The textbook answer to this problem is simple: remove the price control and let the market set the price for curb parking. The “right” price will keep one or two spaces open but no more. Just as a private firm wants its inventory to sell briskly without being exhausted, so too should cities keep parking spaces well-used but never completely full. With most but not all spaces occupied, any driver willing to pay can find a spot, reducing cruising without creating underuse.
This approach to street parking is sometimes called performance pricing, because instead of choosing a price and seeing what happens to occupancy, the city chooses a performance standard (e.g., one or two spaces always open) and lets the price adjust to achieve it.
Performance pricing for parking is similar to congestion pricing for roads: both use prices to “clear the market” and prevent the overuse of scarce infrastructure. Like road congestion pricing, performance-priced parking is rare. Most cities prefer to keep roads and parking free, even though cities that have experimented with congestion tolls have seen remarkable results. When London implemented congestion pricing in 2004, the price of driving into central London went from 0 to £5. Traffic volumes fell 25 percent the very first day of tolling. Results were similar in Singapore, where traffic volumes fell 44 percent in the first year of tolling, and in Stockholm, where traffic fell over 10 percent. Vehicles in toll lanes on California’s performance-priced State Route 91 zip along unencumbered by congestion, even as vehicles in the nearby free lanes sit mired in traffic. In all cases, as the price goes up, congestion goes down. Could market-priced parking do the same thing?

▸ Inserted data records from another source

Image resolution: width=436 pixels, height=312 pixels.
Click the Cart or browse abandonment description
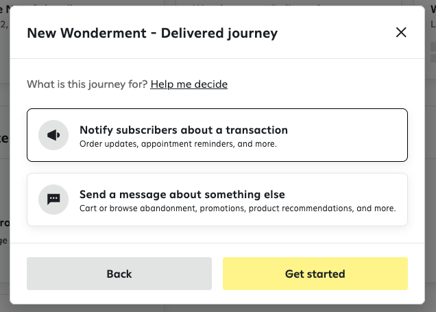237,208
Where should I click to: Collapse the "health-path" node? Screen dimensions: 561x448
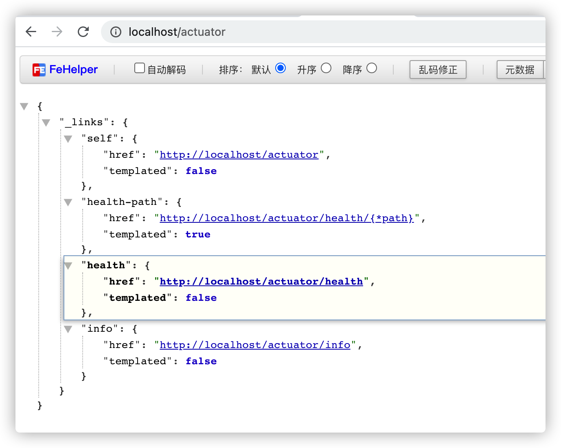coord(68,202)
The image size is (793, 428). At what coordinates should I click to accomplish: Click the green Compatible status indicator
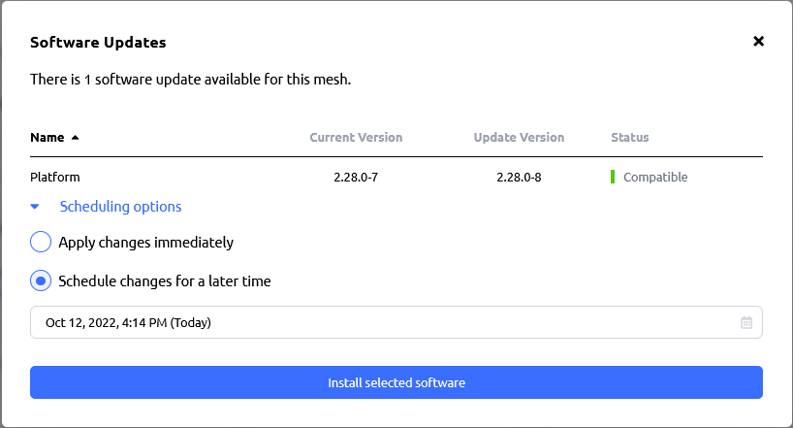(x=613, y=177)
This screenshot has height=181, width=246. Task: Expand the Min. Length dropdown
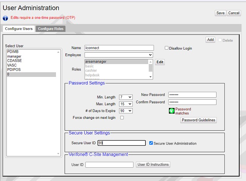tap(125, 97)
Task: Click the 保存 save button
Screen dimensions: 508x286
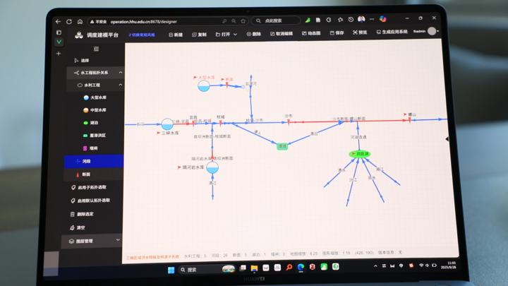Action: coord(337,33)
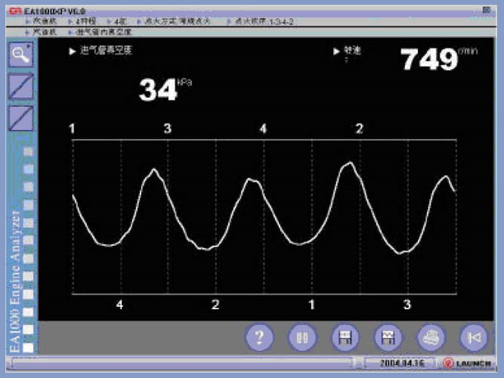The image size is (504, 378).
Task: Select the second diagonal-line tool in the sidebar
Action: point(23,118)
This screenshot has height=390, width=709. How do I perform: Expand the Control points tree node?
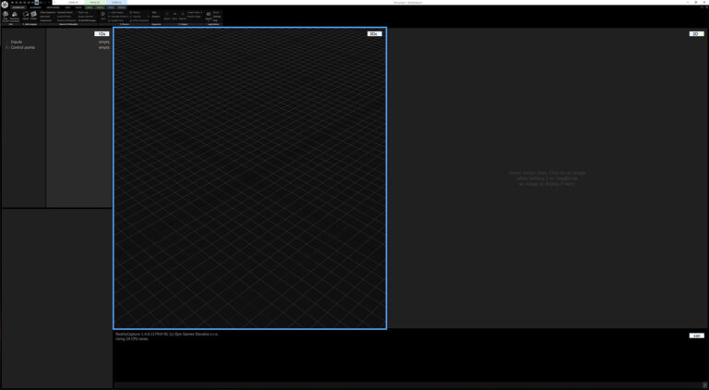point(6,47)

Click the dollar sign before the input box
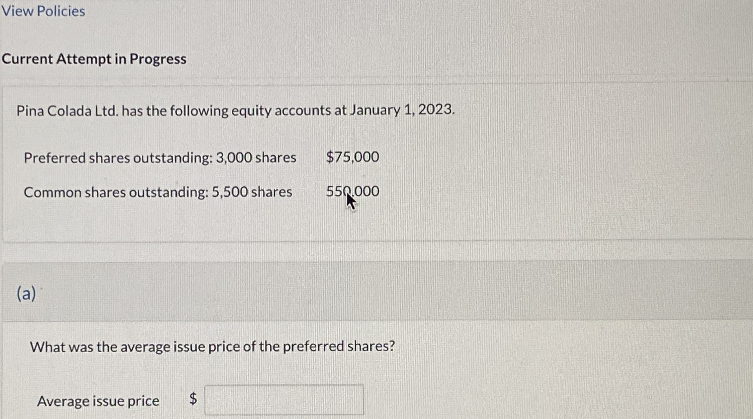point(193,399)
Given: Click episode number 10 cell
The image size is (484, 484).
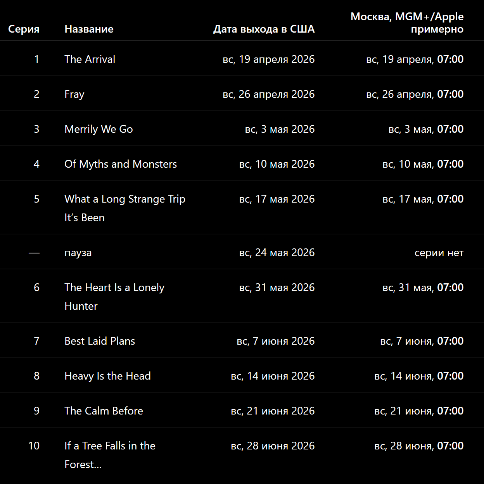Looking at the screenshot, I should click(x=34, y=446).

In 2011, San Francisco decided to find out, by creating a market-priced parking pilot program, called SFpark, in its downtown. SFpark’s explicit goals were to reduce cruising (its slogan was “live more, circle less”), increase the speed and reliability of transit, and make walking and cycling safer. For researchers, SFpark provided a real-world test of performance pricing. Would raising the price for parking nudge occupancy down and vacancy up in one of America’s densest and most congested cities?
About SFpark
Prior to SFpark, meter rates in San Francisco were like those in most cities. They varied by neighborhood, but not by time of day or day of week. Prices were rarely high enough to generate turnover, and often much lower than off-street rates. In the downtown, the highest on-street price was $3.50 an hour, while the median off-street price was $10 an hour. This disparity created curb shortages and gave drivers strong incentives to cruise. The San Francisco Municipal Transportation Agency (SFMTA) compounded this problem by rarely changing the rates. And when the SFMTA did raise prices, it usually did so to raise revenue, not to improve parking. There was no fixed timetable for reviewing meter rates, nor any formula for changing them. And, of course, increasing rates was rarely popular and often laborious, because most of the meters were older, coin-operated devices.

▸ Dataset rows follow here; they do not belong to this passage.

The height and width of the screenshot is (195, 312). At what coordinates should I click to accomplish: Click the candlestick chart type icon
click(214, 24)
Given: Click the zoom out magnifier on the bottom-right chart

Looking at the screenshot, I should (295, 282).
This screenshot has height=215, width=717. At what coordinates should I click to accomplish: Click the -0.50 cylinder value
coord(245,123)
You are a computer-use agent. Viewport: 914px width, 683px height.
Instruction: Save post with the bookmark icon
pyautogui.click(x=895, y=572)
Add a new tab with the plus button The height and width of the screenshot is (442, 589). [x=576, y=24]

SFpark changed these conditions. Using modern equipment, the program made prices more responsive to demand, and made price changes more transparent and predictable. And unlike many public initiatives, which get launched with fanfare and then fade from view before anyone can scrutinize them, SFpark’s planners displayed an admirable commitment to openness and analytical rigor. The SFMTA selected eight “treatment” neighborhoods and four control neighborhoods. In both areas, it replaced thousands of coin-operated meters with digital “smart” meters that allowed credit card and remote payment. The agency also placed magnetic sensors in the pavement to measure parking occupancy. Together the sensors and meters relayed information wirelessly to the SFMTA, allowing the agency to correlate prices with occupancy. All these data were available to the public.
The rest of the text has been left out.